By: Michelle Liew
Despite losing the ability to see, single mother, Gayah Awang is bright enough to be able to weave songket by just using her sense of touch and remembering the weaving method she learned since childhood.
It is not easy to memorize the layout of threads and the rhythm of weaving without the sense of sight, but Gayah, 54, remains determined to continue the unique skills inherited from her ancestors, while it is also the main source of family income.
Friendly greeting Mok Su, a single mother of four children whose husband died about 20 years ago said that the pleasure of seeing clearly and vividly disappeared little by little when she reached adolescence due to neurological disease which is a genetic disease in her family.
"Five of Mok Su's seven siblings have vision problems and Mok Su can be said to be blind now... if you sit in a bright place, you can see the shadow in front of Mok Su but you don't know what.
"Weaving time is not visible, it's just groping, but children (girls) please arrange the threads and prepare the weaving equipment. Then Mok Su starts weaving by counting the thread strips and touch to ensure the woven fabric is neat and beautiful," she said.
According to Mok Su, each roll of yarn is marked with a rubber band to enable him to distinguish each color of yarn that will be used for each piece of woven fabric.
Mok Su usually weaves 'deep flower songket' which according to him is easier to produce for him who is disabled because he does not use a lot of colors, patterns and flowers.
"Usually, Mok Su doesn't take orders directly from customers because with his condition, he can only prepare one piece of songket in a week, ordinary people can have it ready in two days. Even Mok Su can't afford to do much, the sales proceeds are left for kitchen expenses.
"So Mok Su makes little by little, when the goods (in stock) are ready, then call someone (the shop owner) to come pick them up at home," she added.
She also said that the more difficult method of weaving, such as sampin 'songket bunga penuh', will be produced by her son Nurul Hajar Ismail, 26, and they still use the traditional weaving machine inherited from the family made of wood and called 'kei'.
"Mok Su does this work (weaving) because this is the only thing Mok Su is good at doing to earn money and support the children after her husband's death due to fatigue," she said. She managed to complete her studies at the Malaysian Higher Secondary Certificate (STPM) level and was accepted to the Teachers College, but had to be rejected after losing her eyesight at the age of 19.

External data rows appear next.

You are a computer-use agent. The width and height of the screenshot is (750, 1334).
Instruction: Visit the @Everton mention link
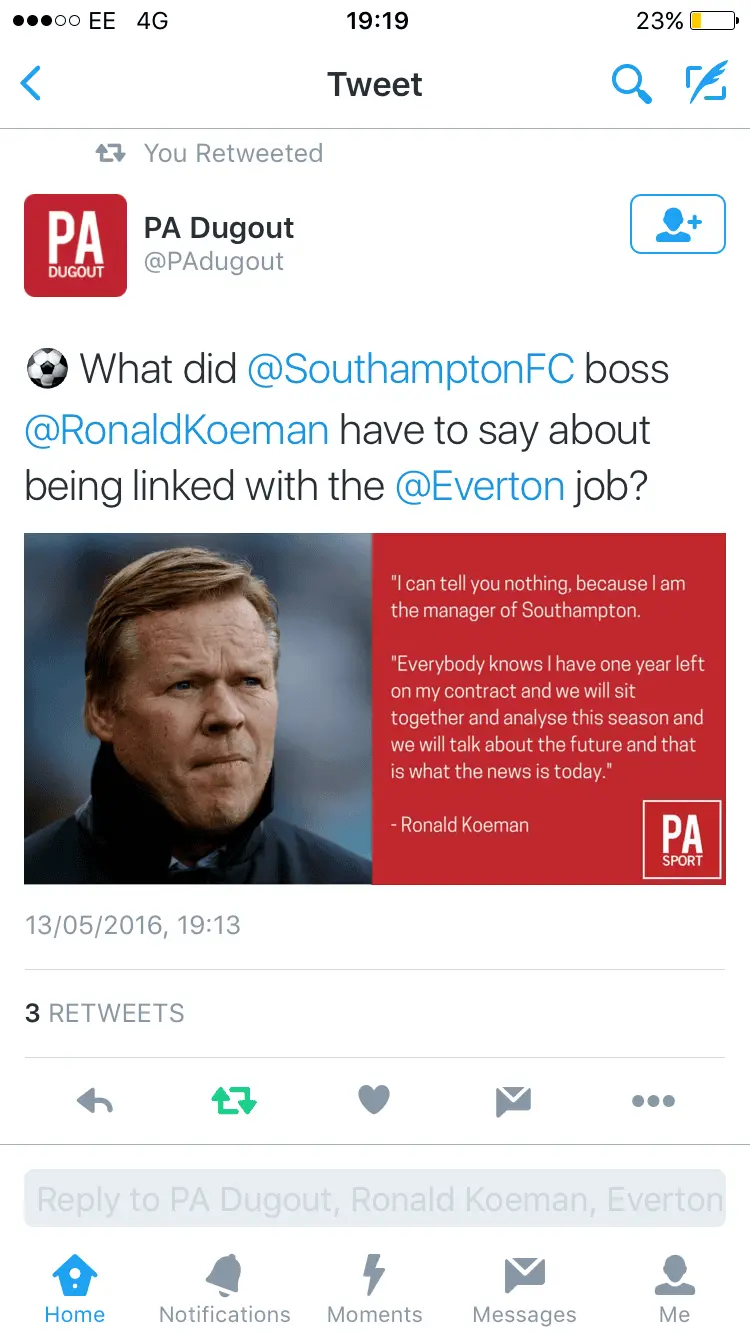tap(480, 488)
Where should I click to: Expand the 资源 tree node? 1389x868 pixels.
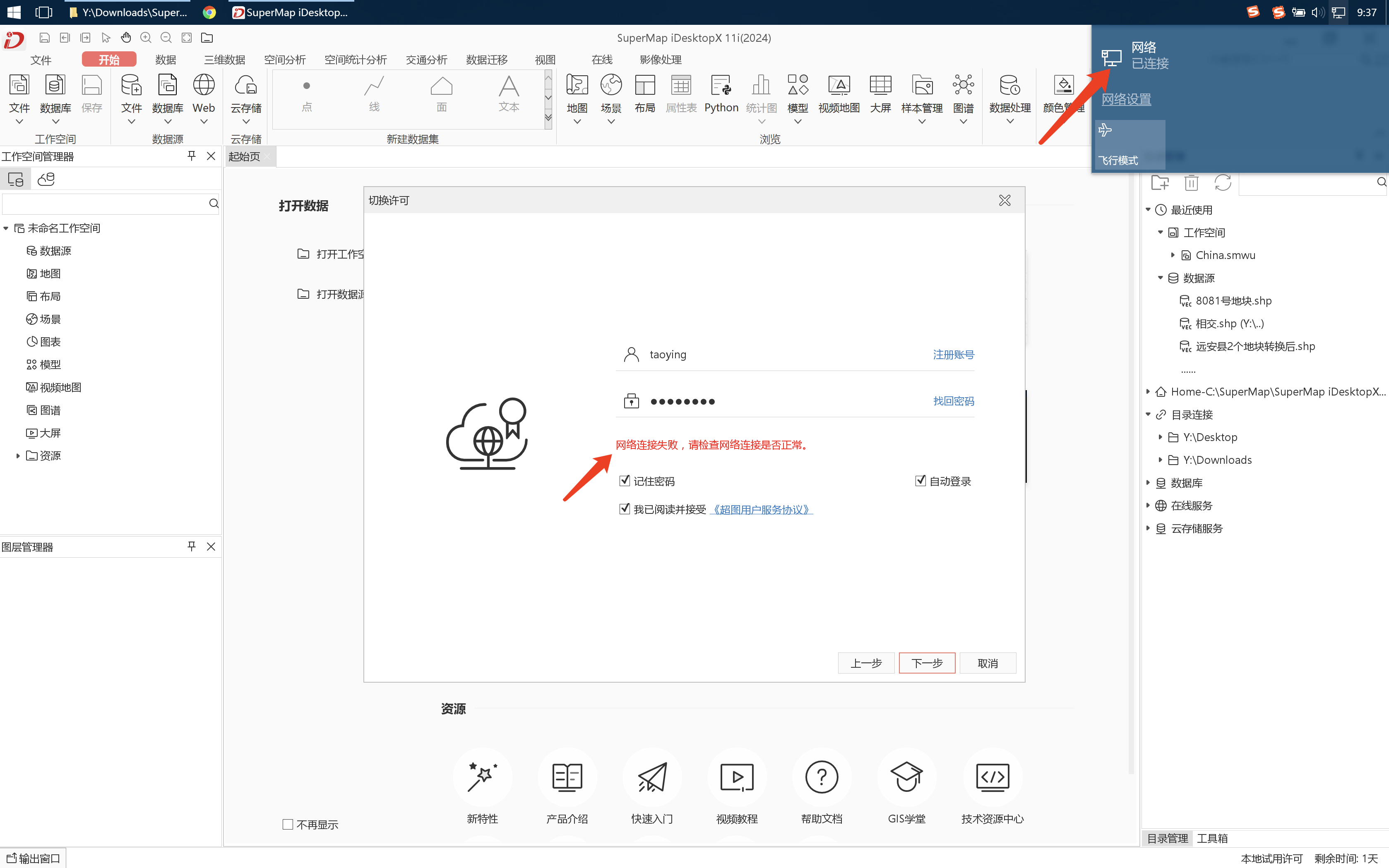point(18,456)
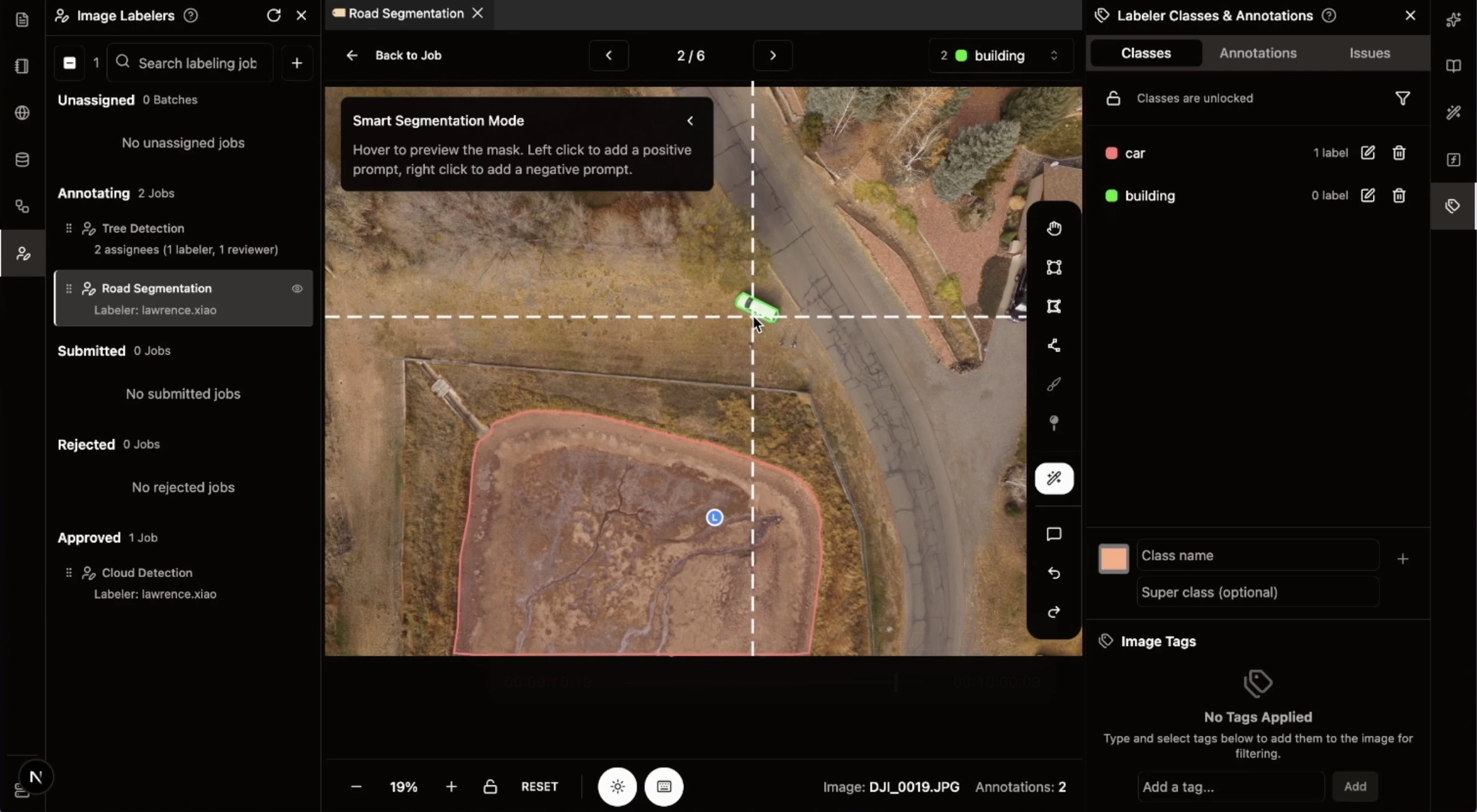Select the Bounding Box tool
Screen dimensions: 1477x812
[x=1054, y=268]
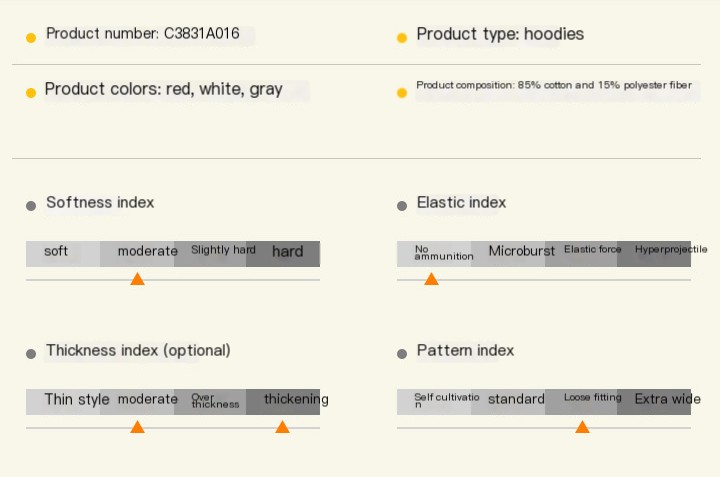720x477 pixels.
Task: Click the yellow bullet beside Product colors
Action: [x=31, y=92]
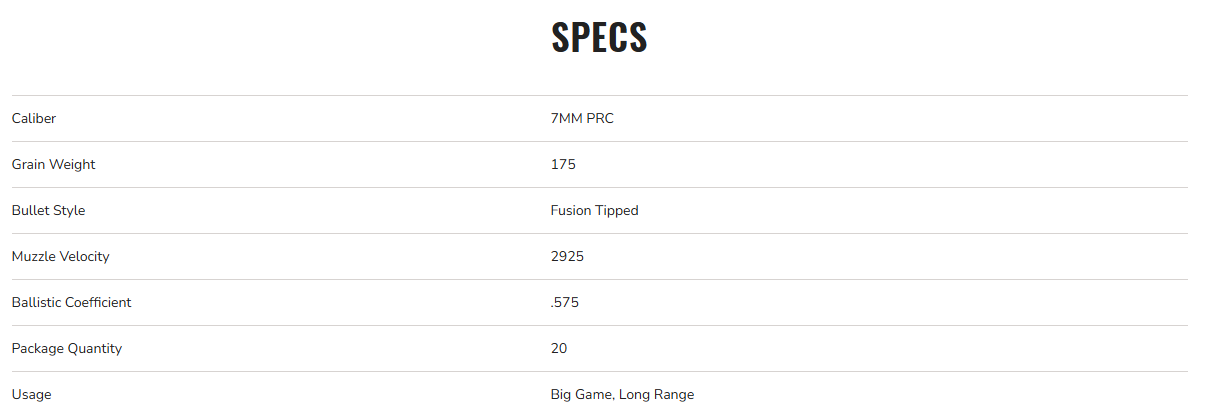
Task: Select the Muzzle Velocity label
Action: click(60, 256)
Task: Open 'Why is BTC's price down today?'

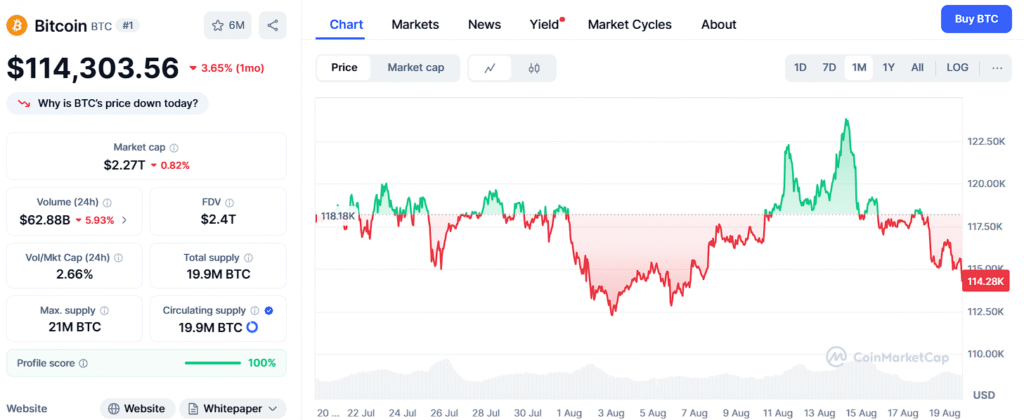Action: tap(107, 102)
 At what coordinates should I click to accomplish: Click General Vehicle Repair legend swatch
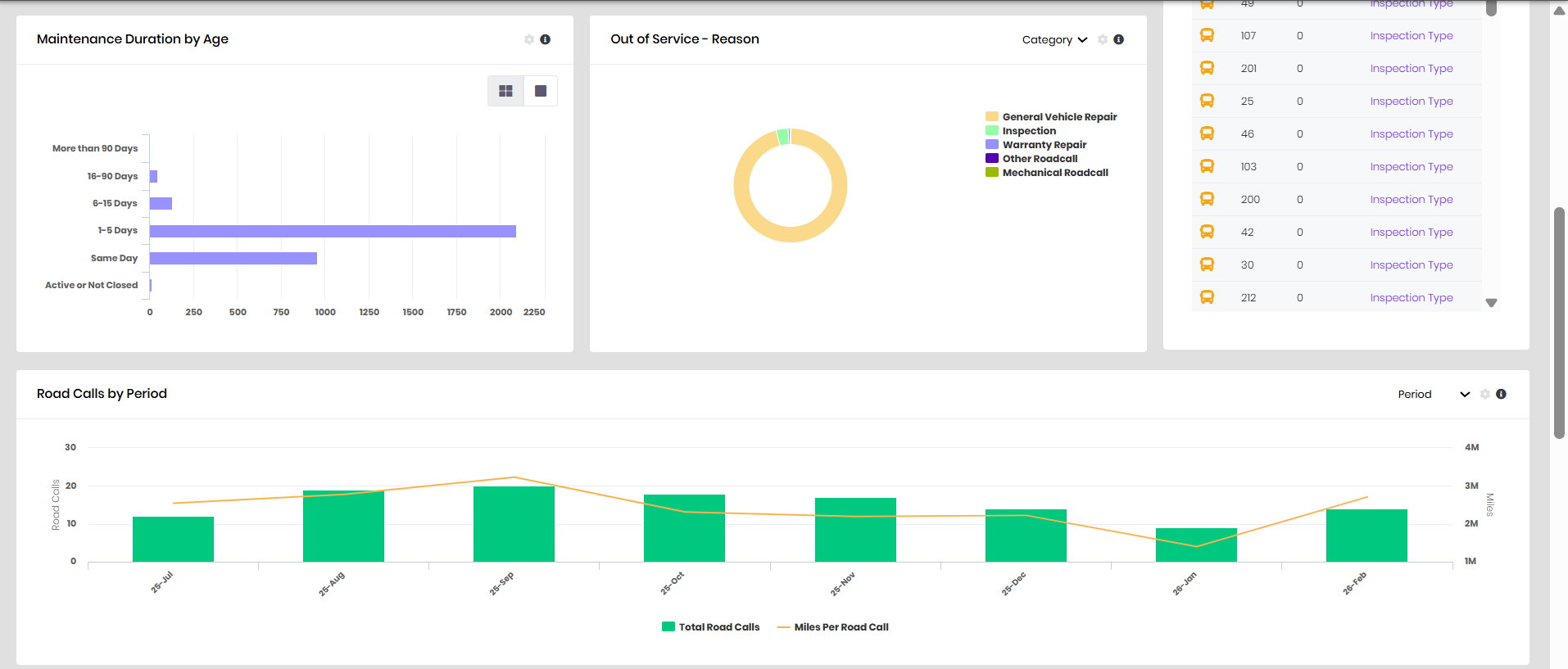click(x=992, y=117)
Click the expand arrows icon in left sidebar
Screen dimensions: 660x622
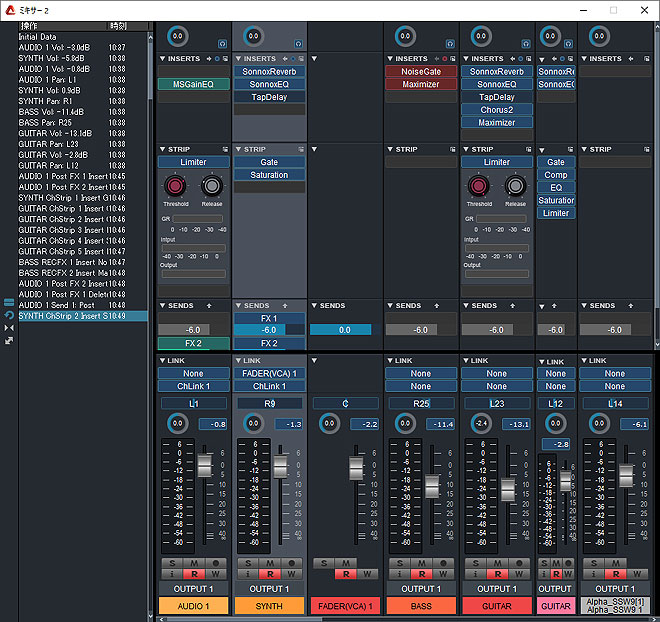(9, 340)
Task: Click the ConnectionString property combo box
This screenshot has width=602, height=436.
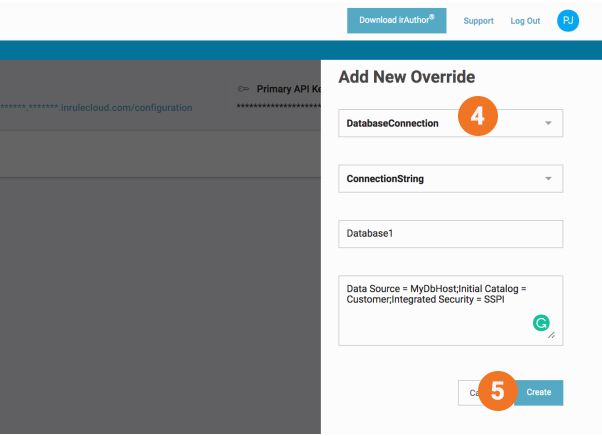Action: point(430,179)
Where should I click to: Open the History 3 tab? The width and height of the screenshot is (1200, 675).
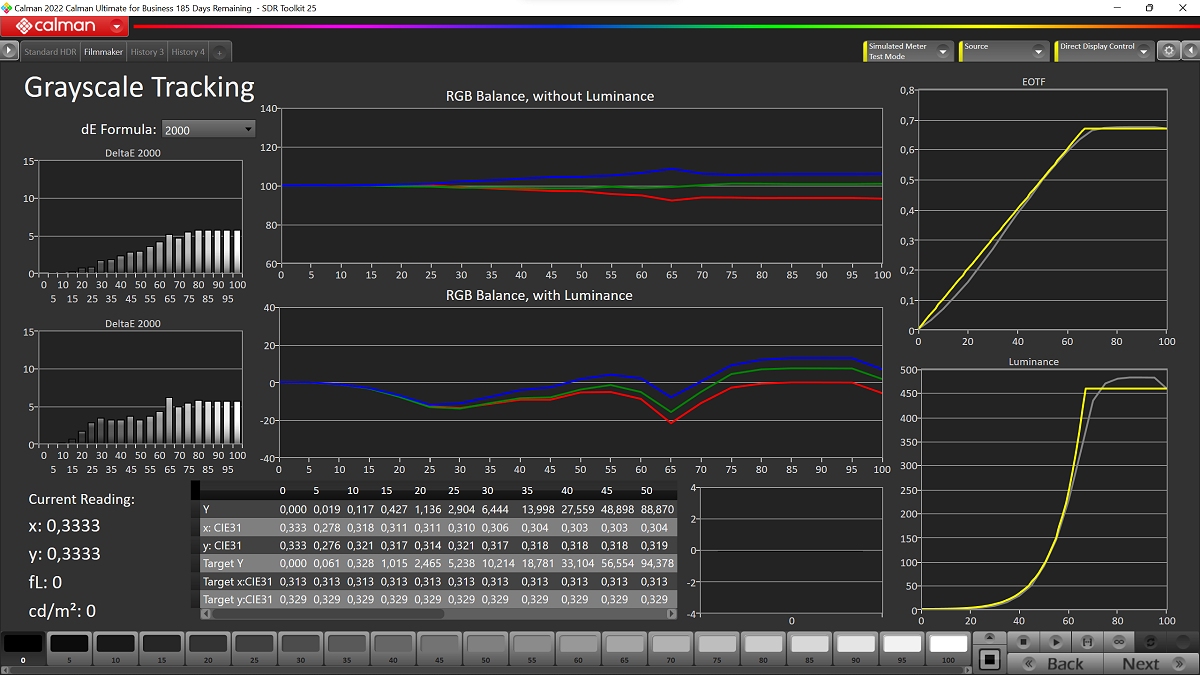tap(146, 52)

According to her, a career as a traditional songket weaver is not easy, but the spirit of love for tradition and the heritage of her ancestors, motivates her to continue the career even though her income is not much because the products are not produced much.
"We have learned to weave since we were little (primary school), so we are very good at weaving, and even this 'kei' can be made by ourselves, so it is a pity to leave the knowledge we learned from our mothers and grandmothers.
"That's why I passed on this weaving skill to my two daughters and Hajar (daughter) is also good and she is the one who helps me full-time, her sister, even though she has other jobs, also knows how to weave," she added.
According to him, his weaving works received support from the Terengganu Branch of the Malaysian Handicrafts Development Corporation and had received assistance such as yarn supplies from the body.
In addition, he said he also received allowances for disabled people (OKU) from the Conditional Welfare Department and assistance from the Terengganu Council of Islamic Religion and Malay Customs (MAIDAM).